» Your objective: Copy the rows below word for word, starting at the line that contains "Task: Open the ELP Demo dropdown" and ending at the line that contains "Looking at the screenshot, I should (x=154, y=388).".

^^^^^^^^^^^^^^^^

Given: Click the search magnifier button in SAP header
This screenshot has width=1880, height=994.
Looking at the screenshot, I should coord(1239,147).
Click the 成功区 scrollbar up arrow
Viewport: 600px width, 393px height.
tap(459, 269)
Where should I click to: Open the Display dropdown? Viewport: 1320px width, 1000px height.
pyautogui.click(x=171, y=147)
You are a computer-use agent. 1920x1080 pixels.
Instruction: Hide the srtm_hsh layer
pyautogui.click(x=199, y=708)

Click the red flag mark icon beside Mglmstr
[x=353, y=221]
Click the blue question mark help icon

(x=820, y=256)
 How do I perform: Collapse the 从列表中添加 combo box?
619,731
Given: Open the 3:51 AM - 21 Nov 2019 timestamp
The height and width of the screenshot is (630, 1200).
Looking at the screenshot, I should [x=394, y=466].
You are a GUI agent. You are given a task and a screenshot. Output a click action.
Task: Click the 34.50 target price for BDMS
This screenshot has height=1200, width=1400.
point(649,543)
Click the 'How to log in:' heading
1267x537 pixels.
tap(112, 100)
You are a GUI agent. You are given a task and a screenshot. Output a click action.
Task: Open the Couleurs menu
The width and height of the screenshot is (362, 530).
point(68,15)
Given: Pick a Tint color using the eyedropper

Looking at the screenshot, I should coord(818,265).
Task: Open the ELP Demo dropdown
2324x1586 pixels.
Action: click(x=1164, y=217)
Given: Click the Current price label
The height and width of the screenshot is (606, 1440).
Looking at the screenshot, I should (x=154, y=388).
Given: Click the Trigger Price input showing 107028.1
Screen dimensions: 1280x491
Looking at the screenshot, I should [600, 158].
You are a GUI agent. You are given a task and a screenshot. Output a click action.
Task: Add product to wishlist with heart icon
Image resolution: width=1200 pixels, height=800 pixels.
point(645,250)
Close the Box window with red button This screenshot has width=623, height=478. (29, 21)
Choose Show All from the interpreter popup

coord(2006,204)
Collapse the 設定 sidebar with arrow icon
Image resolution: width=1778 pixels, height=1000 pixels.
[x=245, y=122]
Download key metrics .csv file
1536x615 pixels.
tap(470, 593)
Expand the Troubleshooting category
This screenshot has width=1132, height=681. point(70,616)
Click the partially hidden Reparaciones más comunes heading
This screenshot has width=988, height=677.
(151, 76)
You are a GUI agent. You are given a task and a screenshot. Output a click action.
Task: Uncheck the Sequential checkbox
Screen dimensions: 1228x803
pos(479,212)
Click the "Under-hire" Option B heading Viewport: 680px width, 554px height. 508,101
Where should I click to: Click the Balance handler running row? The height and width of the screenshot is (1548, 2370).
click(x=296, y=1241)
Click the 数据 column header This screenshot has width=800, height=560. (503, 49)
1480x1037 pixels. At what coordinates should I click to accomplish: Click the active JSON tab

^^^^^^^^^^^^^^^^

» Exercise response:
Task: Open the ELP Demo dropdown
2324x1586 pixels.
Action: click(x=1164, y=217)
Given: Click the Current price label
The height and width of the screenshot is (606, 1440).
Looking at the screenshot, I should (x=154, y=388).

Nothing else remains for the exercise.